The last of these debate topics would be disheartening if it weren’t so utterly predictable — both because it’s a talking point we’ve seen before in this same community and because it’s a talking point that has been used as a response to diversity in basically all media going back long enough that it’s essentially tradition. While there may be value in discussing these attitudes of (sometimes racist) rejection in particular terms, I think it’s more fruitful to consider the root assumptions which make these debates even possible.

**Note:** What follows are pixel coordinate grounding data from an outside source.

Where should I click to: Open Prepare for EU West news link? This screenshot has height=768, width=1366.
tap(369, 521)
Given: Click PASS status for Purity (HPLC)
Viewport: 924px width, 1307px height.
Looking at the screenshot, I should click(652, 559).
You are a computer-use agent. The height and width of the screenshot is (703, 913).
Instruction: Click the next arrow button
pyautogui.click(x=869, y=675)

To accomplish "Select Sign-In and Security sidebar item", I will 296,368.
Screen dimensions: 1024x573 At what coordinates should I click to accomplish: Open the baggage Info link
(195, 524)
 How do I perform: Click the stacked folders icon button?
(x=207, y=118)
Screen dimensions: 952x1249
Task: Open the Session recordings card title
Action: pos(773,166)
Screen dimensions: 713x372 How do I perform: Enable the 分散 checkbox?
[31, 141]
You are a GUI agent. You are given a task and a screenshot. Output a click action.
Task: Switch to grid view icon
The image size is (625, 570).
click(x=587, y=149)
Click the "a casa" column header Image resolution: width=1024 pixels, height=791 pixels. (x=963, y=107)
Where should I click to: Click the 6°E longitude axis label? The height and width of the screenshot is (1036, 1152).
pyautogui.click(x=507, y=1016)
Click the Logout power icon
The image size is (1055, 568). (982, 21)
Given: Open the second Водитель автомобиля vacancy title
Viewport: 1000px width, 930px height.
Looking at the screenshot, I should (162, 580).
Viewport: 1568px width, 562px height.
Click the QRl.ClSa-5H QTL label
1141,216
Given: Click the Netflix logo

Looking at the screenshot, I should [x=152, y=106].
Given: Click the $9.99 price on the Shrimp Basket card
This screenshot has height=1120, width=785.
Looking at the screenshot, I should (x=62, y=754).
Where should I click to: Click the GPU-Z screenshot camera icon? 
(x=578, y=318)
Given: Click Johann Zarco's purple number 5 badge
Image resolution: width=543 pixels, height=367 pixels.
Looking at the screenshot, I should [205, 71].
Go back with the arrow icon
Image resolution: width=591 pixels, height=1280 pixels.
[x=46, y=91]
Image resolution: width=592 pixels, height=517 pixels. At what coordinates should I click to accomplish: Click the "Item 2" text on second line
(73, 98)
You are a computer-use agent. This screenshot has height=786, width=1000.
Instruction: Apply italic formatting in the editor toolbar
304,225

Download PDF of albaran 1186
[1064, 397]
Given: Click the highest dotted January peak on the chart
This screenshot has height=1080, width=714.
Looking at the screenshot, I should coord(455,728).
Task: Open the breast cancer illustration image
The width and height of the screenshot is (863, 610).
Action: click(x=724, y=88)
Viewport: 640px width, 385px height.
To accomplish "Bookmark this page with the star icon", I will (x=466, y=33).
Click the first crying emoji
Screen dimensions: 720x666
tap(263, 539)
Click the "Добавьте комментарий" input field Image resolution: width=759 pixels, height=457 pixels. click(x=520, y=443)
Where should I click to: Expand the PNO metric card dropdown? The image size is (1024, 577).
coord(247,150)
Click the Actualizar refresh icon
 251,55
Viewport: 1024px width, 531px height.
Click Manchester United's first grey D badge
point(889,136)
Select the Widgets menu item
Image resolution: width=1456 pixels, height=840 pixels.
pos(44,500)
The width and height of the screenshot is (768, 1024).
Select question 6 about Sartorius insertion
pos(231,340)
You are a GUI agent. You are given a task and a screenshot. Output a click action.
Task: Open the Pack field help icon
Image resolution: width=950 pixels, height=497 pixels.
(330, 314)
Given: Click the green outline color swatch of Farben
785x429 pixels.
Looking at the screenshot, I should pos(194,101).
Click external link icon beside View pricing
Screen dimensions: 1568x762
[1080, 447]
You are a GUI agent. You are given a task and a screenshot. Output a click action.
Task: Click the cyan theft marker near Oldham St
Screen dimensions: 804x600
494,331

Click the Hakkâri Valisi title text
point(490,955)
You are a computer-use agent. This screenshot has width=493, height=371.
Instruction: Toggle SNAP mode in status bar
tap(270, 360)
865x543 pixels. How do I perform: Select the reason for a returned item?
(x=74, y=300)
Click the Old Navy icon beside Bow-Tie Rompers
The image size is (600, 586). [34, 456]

The core of this centers on how fantasy has been conceived as a genre in its modern incarnation. Since Tolkien, we’ve seen the genre treated as a platform for Eurocentric ideals, most notably in its interpretations of what I’d call the “medieval Europe myth,” which largely presents some version of medieval Europe in ways that more accurately reflect the social dynamics of the period following scientific racism (especially its intellectual justifications for slavery) than they do the actual makeup of cultures in much of medieval Europe.[1] This myth is most apparent in historical conversations about the racial and ethnic makeup of Europe in relation to media representation; if a work of modern art presents people of color in a medieval context, one might hear someone complain that this is unrealistic or doesn’t reflect the reality of the period (i.e., Europe was basically white), etc.[2][3] Some part of this is the self-fulfilling prophecy of fantasy, which has historically presented either explicitly white or de facto white societies modeled after European societies (sometimes quite loosely), thereby reinforcing existing biases about the…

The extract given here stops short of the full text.